Of course, this was a major rookie mistake. Not just getting too attached, but also locking ourselves down. I mean, what would we have done with that many leftover samples if we would have gotten pregnant on the first or second try? We also didn’t think about the fact that we might want to switch donors after multiple failed IUIs – you know, change something up and at least have the illusion of having some control over the process. We never considered how we would feel about using the same donor after a miscarriage. We didn’t think about any of that stuff. As much as we loved him to start, it was all, “thanks for nothing, asshole” by the time the samples were gone. Geoffrey was a total bust.
Post-Geoffrey, we were broke and bitter and desperate. We switched from ExpensiveCryo to CheaperCryo (which last I checked is now out of business) and began using donor #2. We knew so little about #2 that we couldn’t even give him a name. Brown hair, blue eyes, high counts, and that was about it. For a couple of months, we engaged in some haphazard, Hail Mary inseminations – “throwing sperm at the problem” as it were. Finally, we decided to move to IVF. And that is how we met Billy.
Once we made the leap to IVF, we both agreed that we should switch back to ExpensiveCryo, which provides tons of information about its donors (ker ching!). Since we knew that we would have a better chance of getting pregnant than with our previous attempts, we felt it was worth the money to have multiple adult and child pictures, a detailed medical history, and even the donor’s Kiersey Temperament Sorter results.

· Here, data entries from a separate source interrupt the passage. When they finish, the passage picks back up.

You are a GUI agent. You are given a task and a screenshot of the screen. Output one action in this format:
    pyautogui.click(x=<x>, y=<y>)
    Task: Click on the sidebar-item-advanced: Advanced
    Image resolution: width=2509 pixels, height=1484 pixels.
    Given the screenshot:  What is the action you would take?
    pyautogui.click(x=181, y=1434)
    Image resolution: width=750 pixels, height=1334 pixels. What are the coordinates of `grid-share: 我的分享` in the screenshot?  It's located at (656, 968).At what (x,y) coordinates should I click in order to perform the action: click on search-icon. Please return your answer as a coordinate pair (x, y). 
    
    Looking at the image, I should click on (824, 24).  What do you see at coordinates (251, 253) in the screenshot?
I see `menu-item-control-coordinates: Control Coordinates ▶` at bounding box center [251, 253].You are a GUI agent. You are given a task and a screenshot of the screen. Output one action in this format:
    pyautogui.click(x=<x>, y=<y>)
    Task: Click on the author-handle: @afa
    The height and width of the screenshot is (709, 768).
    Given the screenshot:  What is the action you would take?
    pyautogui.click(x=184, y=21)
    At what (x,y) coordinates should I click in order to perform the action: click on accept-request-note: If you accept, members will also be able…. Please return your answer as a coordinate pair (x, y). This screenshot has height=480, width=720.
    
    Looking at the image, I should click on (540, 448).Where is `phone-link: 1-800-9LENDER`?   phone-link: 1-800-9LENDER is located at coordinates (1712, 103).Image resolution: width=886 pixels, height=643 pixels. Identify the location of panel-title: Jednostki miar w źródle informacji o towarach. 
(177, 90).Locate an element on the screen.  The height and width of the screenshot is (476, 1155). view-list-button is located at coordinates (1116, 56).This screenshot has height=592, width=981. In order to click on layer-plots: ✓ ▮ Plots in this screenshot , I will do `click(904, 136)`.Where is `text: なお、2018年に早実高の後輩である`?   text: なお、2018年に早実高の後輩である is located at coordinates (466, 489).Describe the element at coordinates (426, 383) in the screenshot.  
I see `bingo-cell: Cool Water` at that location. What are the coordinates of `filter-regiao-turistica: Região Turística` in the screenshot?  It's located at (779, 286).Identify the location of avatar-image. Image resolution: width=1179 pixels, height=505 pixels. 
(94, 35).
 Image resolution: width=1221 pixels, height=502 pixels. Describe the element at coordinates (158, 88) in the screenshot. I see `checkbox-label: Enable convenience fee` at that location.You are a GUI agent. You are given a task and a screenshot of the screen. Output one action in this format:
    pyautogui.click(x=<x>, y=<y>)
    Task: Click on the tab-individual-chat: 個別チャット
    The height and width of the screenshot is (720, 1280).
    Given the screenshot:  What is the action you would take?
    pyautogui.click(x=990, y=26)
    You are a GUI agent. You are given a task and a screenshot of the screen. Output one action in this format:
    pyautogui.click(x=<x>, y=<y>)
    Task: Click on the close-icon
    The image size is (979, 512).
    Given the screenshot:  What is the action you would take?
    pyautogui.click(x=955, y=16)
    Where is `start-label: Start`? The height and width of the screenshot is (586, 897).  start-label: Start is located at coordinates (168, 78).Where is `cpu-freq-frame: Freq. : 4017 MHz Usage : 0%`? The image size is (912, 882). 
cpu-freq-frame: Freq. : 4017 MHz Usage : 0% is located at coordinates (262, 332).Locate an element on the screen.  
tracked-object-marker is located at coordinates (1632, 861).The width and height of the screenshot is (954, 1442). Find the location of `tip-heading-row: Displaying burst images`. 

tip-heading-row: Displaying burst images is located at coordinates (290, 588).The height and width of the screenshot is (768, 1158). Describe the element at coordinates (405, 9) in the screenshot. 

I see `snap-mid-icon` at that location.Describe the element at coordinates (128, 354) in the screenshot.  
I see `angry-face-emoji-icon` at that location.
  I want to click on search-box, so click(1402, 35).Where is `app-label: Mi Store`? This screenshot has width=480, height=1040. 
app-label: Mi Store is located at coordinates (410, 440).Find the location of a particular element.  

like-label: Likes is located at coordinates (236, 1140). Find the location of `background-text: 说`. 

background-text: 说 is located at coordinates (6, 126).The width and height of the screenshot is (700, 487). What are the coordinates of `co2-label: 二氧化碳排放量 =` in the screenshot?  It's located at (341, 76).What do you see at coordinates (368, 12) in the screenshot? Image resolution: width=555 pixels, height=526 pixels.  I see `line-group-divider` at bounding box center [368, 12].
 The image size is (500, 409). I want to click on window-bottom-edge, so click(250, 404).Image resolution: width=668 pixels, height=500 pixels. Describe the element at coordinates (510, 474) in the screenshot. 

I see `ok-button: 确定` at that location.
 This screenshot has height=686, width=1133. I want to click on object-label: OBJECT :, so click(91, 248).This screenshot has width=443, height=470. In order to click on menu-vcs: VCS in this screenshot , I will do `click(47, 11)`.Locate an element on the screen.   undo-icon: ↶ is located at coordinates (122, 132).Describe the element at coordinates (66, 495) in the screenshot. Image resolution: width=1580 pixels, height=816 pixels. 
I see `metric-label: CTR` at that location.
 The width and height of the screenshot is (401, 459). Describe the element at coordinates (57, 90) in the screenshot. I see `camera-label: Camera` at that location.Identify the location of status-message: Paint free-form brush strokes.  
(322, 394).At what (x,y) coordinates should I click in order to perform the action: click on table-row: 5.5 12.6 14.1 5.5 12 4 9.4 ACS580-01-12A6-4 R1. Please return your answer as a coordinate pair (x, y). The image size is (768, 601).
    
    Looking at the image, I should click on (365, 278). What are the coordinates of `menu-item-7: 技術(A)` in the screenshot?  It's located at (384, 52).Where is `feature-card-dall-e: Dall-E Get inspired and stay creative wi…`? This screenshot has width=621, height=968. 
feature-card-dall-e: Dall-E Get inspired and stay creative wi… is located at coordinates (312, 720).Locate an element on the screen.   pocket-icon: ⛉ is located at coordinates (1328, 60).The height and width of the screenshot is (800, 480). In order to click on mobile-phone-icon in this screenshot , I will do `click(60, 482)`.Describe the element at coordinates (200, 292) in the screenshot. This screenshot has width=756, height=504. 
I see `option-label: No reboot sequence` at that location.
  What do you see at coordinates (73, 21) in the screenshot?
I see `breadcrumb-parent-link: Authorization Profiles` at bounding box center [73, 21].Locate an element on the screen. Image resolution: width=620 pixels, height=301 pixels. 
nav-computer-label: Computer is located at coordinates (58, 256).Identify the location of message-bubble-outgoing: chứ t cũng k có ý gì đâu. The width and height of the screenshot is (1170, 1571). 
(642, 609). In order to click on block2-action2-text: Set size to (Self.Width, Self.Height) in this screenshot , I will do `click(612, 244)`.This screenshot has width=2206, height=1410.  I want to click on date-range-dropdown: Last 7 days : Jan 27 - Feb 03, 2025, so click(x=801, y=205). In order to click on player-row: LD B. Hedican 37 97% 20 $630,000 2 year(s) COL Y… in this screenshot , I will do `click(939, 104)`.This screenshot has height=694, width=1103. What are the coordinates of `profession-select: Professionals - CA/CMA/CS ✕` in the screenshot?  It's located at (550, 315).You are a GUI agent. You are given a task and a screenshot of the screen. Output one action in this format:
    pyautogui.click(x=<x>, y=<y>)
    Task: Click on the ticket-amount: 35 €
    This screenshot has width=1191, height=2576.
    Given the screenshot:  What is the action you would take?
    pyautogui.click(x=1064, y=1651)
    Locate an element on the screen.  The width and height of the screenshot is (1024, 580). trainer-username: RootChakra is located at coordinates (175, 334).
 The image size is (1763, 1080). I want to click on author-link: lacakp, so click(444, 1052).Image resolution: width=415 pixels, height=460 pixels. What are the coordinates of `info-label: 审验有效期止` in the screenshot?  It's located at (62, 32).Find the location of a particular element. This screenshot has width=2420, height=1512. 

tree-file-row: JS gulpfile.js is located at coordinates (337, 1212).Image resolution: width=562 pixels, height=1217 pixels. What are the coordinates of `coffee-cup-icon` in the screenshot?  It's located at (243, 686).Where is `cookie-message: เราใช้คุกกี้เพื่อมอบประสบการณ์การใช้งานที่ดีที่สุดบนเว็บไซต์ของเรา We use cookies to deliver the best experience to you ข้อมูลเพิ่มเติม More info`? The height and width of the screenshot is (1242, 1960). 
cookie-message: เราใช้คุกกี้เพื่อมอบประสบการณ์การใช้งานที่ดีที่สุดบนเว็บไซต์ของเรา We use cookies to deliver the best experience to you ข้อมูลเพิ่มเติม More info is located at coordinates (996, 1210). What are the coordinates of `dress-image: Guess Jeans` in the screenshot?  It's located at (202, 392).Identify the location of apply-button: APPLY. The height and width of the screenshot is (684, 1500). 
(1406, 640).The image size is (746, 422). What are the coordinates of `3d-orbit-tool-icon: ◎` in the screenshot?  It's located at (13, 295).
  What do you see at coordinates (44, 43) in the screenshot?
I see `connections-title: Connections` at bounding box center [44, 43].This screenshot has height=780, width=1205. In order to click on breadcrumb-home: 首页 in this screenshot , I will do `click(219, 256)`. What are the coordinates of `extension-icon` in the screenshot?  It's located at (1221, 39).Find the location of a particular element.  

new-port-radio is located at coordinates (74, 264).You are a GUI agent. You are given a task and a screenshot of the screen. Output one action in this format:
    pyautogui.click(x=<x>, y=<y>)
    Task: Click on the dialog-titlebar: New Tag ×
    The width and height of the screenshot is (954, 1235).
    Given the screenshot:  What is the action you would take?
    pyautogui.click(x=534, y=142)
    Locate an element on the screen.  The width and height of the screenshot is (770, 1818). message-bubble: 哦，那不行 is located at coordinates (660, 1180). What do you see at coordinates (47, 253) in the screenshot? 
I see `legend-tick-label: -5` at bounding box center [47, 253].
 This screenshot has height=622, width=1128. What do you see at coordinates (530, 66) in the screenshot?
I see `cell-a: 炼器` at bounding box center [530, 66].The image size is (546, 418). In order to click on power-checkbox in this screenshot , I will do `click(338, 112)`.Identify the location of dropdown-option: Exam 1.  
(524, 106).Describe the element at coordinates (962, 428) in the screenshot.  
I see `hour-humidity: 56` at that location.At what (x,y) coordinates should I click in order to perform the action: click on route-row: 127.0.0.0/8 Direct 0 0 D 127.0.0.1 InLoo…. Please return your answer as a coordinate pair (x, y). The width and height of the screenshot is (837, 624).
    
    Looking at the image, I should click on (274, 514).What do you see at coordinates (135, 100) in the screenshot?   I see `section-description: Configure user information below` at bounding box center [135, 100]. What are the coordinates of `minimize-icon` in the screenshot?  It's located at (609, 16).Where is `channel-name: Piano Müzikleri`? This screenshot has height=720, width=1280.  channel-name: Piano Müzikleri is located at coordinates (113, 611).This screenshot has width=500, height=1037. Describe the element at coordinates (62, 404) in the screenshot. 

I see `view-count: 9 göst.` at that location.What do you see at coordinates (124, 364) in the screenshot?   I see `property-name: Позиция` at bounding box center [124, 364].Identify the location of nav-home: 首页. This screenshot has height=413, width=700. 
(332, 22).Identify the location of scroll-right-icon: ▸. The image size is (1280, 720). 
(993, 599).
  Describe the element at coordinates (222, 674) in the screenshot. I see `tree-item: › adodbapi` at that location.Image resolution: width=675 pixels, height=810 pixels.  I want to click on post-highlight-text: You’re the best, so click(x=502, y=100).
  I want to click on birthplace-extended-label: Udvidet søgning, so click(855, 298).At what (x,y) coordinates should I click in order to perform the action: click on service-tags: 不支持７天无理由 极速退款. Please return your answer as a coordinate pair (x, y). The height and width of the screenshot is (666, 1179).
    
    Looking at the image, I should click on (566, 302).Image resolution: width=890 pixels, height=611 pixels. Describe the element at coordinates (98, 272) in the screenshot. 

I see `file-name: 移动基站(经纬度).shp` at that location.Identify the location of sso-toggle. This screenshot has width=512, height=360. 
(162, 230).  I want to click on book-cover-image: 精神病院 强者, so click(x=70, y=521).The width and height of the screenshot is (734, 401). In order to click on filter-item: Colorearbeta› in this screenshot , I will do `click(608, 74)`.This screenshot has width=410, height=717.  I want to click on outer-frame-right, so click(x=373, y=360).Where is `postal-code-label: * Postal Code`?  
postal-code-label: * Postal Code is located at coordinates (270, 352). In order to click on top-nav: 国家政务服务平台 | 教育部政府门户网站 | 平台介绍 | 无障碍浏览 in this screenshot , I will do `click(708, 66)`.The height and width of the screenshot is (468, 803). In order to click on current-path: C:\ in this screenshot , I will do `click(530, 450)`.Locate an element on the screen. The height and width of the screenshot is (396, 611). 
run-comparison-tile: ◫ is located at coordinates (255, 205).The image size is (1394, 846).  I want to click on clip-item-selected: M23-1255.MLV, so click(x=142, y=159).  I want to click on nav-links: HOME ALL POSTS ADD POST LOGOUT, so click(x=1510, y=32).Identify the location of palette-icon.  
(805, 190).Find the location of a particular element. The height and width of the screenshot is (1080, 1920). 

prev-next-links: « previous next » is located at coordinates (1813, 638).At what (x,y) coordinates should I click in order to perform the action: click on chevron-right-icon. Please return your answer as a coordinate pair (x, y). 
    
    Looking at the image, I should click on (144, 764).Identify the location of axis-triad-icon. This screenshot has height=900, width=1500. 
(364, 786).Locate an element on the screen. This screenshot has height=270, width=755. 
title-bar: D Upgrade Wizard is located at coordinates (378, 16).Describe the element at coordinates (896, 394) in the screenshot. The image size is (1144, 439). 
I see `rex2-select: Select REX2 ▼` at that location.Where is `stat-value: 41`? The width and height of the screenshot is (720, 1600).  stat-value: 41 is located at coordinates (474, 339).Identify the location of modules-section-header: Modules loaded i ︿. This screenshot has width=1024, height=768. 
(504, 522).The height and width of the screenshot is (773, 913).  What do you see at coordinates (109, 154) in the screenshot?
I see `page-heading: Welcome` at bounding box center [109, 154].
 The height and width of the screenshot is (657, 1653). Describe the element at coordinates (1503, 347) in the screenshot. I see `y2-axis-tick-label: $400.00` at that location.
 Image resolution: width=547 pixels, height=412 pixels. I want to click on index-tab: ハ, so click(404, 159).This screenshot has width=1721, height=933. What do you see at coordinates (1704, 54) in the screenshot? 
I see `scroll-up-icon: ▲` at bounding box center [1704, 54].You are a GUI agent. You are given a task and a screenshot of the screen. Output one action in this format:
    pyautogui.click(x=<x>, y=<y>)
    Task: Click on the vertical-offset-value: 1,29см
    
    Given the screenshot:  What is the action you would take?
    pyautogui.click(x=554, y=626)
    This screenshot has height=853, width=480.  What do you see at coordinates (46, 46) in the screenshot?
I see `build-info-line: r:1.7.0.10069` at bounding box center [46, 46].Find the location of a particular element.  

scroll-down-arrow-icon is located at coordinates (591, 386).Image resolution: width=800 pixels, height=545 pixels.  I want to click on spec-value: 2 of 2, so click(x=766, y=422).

Neither of us was willing to take another chance with Geoffrey, so I called the bank and asked for a list of donors with “super sperm” – donors with exceptionally high counts, high motility rates and high live birth numbers. Shockingly, they did make some recommendations, and based off of those recommendations we chose a donor who mostly met all of our criteria – except for the fact that he was wearing a hideously ugly western shirt in his adult picture. S dubbed him Billy, “short for hillbilly.”
Of course, you all know how this story turns out – IVF worked and we are now blessed with an amazing child. We almost never think about the donor and (surprisingly) our families don’t seem to have any interest either. S’s family has embraced Christopher 100% as their own blood and frequently comments on how much he is like them (which I love). My family seems to be more hung up on the biology, but Christopher looks just like my dad and so everyone just points that out. Thankfully, no one has ever referred to Christopher’s donor as his “father” – I was worried about that but it’s essentially been a non-issue so far.
In the rare instance that someone does ask about our donor, we don’t disclose any details. No one has seen his pictures. Although we are grateful to have so much information about him, we don’t view this information as ours to share. Someday, we will explain to Christopher how he came to be and tell him how grateful we are to his donor, but we do not view the donor or his offspring as Christopher’s family and we have no interest in contacting or developing relationships with donor siblings (although we would not discourage that if Christopher wanted to pursue it one day).
When selecting a donor, you make so many decisions. Known or anonymous, open id or closed id, hair color, occupation, height and weight, reported pregnancies, CMV status. While Christopher may ultimately disagree with some of the decisions we’ve made, I hope that he can understand why we made them and find peace in the fact that he was (and is) so, so wanted.